訳者や版元の重圧も察するにあまりあるが、
その緊張感と真摯さのためか、
多くの場合成功を収めているように思われる。
本書もまた、その列に加わるものであろう。
ユダヤ人精神分析学者がみずからのナチス強制収容所体験をつづった本書は、
わが国でも1956年の初版以来、すでに古典として読みつがれている。
著者は悪名高いアウシュビッツとその支所に収容されるが、
想像も及ばぬ苛酷な環境を生き抜き、ついに解放される。
家族は収容所で命を落とし、たった1人残されての生還だったという。

このような経験は、残念ながらあの時代と地域ではけっして珍しいものではない。
収容所の体験記も、大戦後には数多く発表されている。
その中にあって、なぜ本書が半世紀以上を経て、なお生命を保っているのだろうか。
今回はじめて手にした読者は、深い詠嘆とともにその理由を感得するはずである。

著者は学者らしい観察眼で、極限におかれた人々の心理状態を分析する。
なぜ監督官たちは人間を虫けらのように扱って平気でいられるのか、
被収容者たちはどうやって精神の平衡を保ち、または崩壊させてゆくのか。
+===+
課題の内容:
[1] 収容所体験記の書評について、次の問いに答えてください。
(a) 本書の日本での初版は何年ですか。
(b) 著者が収容されたのはどこですか。
(c) 著者の家族は収容所でどうなりましたか。
[2] 収容所体験記の書評から、「か」で結ばれた問いの形の文や節をすべて抜き出してください。
[3] 収容所体験記の書評の続きを、最後の文のあとから書いてください。

保存済みの行:
+===+
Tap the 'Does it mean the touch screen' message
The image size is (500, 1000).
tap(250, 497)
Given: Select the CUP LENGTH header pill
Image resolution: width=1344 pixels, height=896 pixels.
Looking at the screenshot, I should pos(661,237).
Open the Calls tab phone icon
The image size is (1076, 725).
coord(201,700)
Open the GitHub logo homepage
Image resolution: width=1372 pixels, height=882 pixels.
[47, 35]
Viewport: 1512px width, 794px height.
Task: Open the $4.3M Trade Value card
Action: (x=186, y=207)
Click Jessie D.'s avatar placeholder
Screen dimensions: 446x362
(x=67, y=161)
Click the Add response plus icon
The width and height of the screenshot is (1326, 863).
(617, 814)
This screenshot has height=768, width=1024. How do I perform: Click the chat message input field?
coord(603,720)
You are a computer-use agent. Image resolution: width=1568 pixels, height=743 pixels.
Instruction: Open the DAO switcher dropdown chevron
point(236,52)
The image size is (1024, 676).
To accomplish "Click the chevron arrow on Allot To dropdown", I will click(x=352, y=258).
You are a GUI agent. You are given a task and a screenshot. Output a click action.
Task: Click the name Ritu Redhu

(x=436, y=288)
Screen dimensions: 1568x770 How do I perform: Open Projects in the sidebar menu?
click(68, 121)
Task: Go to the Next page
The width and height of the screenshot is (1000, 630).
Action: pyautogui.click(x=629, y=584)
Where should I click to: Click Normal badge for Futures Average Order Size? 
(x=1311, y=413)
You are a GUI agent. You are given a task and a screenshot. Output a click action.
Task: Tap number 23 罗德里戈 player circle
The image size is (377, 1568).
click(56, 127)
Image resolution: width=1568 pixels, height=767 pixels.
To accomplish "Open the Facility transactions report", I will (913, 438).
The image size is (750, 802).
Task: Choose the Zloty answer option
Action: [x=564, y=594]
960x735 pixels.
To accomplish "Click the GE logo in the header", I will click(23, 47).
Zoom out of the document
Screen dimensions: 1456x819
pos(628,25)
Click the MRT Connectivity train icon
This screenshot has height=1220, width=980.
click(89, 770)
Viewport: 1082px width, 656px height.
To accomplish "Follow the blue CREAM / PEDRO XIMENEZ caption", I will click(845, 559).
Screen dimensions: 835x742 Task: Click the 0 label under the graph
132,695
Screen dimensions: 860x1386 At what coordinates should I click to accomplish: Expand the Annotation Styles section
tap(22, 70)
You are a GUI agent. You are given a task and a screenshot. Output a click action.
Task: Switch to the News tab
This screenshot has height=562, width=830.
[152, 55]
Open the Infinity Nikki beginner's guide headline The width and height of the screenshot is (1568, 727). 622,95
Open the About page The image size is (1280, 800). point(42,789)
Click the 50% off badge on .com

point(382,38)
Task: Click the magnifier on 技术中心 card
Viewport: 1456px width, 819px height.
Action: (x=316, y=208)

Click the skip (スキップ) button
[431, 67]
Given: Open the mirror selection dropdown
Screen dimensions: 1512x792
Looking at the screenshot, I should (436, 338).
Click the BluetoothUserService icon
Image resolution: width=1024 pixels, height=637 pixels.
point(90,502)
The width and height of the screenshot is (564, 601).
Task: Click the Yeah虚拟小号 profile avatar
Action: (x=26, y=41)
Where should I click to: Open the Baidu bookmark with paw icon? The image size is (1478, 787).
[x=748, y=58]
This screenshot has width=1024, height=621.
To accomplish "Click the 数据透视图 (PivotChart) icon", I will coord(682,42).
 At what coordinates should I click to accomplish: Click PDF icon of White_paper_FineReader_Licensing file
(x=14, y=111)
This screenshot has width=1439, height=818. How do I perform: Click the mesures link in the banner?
+===+
課題の解答:
[1]
(a) 1956年
(b) アウシュビッツとその支所
(c) 収容所で命を落とした

[2]
・なぜ本書が半世紀以上を経て、なお生命を保っているのだろうか
・なぜ監督官たちは人間を虫けらのように扱って平気でいられるのか
・被収容者たちはどうやって精神の平衡を保ち、または崩壊させてゆくのか

[3]
こうした問いを突きつめてゆくうち、著者の思索は人間存在そのものにまで及ぶ。
というよりも、
むしろ人間を解き明かすために収容所という舞台を借りているとさえ思えるほど、
その洞察は深遠にして哲学的である。
「生きることからなにを期待するかではなく、
……生きることがわたしたちからなにを期待しているかが問題」
というような忘れがたい一節が、新しくみずみずしい日本語となって、随所に光をおびている。
本書の読後感は一手記のそれではなく、すぐれた文学や哲学書のものであろう。

今回の底本には、旧版に比べてさまざまな変更点や相違が見られるという。
それには1人の哲学者と彼を取り巻く世界の変化が反映されている。
一度、双方を読み比べてみることをすすめたい。
それだけの価値ある書物である。
(大滝浩太郎)

内容紹介
〈わたしたちは、おそらくこれまでのどの時代の人間も知らなかった「人間」を知った。
では、この人間とはなにものか。
人間とは、人間とはなにかをつねに決定する存在だ。
人間とは、ガス室を発明した存在だ。
しかし同時に、ガス室に入っても毅然として祈りのことばを口にする存在でもあるのだ〉

「言語を絶する感動」と評され、人間の偉大と悲惨をあますところなく描いた本書は、
日本をはじめ世界的なロングセラーとして600万を超える読者に読みつがれ、現在にいたっている。
原著の初版は1947年、
日本語版の初版は1956年。
その後著者は、1977年に新たに手を加えた改訂版を出版した。

世代を超えて読みつがれたいとの願いから生まれたこの新版は、
原著1977年版にもとづき、新しく翻訳したものである。

私とは、私たちの住む社会とは、歴史とは、そして人間とは何か。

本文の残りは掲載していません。